Document excerpt
Dennis’s attitude has helped sustain her, Claudia says. If ever she has asked, “Why me?” he has gently reminded her that she may not be the focus of the situation, that perhaps someone is supposed to learn through her or be blessed by serving her.
What has been their best weapon in meeting the challenges of life? “In a broad sense,” Dennis says, “just the fact that the gospel is active in our lives.” Participation in the Church has been a priority in their marriage since the beginning.
Knowledge of the scriptures has been a strong source of comfort for both of them as well. Dennis particularly appreciates a Book of Mormon scripture that tells of the blessing given to missionaries who served under Alma in ministering among the Zoramites: “And [the Lord] also gave them strength, that they should suffer no manner of afflictions, save it were swallowed up in the joy of Christ” (Alma 31:38). It has been comforting, he says, to know that he and Claudia did not have to bear their problems alone and to try to make the joy that is possible through the Atonement a real influence in their lives. “The operative word is joy,” Dennis says, and not necessarily what the world thinks of as happiness.

Entries shown
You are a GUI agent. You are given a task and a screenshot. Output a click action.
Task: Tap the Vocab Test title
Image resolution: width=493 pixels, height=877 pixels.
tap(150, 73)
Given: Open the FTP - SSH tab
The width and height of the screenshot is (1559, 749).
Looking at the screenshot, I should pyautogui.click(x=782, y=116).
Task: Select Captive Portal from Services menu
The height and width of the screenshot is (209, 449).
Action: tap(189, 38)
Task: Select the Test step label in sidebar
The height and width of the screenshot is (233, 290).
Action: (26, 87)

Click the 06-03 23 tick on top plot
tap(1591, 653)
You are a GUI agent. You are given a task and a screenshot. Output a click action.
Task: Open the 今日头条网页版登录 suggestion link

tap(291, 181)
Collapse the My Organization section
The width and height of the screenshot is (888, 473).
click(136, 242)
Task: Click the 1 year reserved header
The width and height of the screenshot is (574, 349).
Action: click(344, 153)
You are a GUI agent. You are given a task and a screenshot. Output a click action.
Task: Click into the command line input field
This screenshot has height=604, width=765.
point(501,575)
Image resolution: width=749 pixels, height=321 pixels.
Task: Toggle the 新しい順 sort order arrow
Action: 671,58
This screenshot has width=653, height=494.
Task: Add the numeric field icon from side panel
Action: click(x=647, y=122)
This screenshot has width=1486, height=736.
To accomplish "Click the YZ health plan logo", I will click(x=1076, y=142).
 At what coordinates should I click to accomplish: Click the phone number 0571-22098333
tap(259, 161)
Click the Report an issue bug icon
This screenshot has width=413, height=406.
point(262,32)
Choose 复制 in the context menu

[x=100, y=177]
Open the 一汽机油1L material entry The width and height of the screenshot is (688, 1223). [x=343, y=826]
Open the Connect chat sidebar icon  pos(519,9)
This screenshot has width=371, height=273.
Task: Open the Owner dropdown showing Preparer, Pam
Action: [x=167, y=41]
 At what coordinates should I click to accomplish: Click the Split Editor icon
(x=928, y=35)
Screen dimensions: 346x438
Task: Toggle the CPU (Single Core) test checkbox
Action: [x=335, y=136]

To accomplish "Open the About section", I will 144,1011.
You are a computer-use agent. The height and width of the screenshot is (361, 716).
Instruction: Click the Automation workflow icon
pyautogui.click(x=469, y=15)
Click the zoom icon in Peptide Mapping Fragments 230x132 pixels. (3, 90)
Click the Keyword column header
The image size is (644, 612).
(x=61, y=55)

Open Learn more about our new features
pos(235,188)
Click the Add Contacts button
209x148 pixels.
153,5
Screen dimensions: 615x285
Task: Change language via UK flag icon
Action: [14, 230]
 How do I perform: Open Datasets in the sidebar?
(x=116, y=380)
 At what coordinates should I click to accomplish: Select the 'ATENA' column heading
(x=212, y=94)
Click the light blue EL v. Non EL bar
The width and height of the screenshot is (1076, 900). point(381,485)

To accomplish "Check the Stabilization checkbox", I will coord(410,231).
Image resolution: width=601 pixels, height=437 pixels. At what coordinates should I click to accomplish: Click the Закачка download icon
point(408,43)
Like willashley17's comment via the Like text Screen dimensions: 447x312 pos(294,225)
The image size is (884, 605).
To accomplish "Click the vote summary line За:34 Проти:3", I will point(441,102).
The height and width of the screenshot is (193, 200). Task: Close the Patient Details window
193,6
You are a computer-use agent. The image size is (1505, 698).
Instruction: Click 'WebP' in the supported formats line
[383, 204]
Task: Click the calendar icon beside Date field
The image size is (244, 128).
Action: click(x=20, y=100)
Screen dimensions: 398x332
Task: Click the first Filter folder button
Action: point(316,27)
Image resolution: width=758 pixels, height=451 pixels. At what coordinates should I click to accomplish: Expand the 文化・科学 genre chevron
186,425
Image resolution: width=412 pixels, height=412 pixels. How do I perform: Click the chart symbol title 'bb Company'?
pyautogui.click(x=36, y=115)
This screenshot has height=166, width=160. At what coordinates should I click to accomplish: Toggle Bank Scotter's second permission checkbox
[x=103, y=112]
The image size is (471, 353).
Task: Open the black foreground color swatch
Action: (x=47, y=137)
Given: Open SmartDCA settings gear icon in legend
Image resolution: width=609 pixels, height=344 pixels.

What to work on
In the passage about Dennis and Claudia, reproduce word for word the part starting at "What has been" and ending at "since the beginning.".

Output
What has been their best weapon in meeting the challenges of life? “In a broad sense,” Dennis says, “just the fact that the gospel is active in our lives.” Participation in the Church has been a priority in their marriage since the beginning.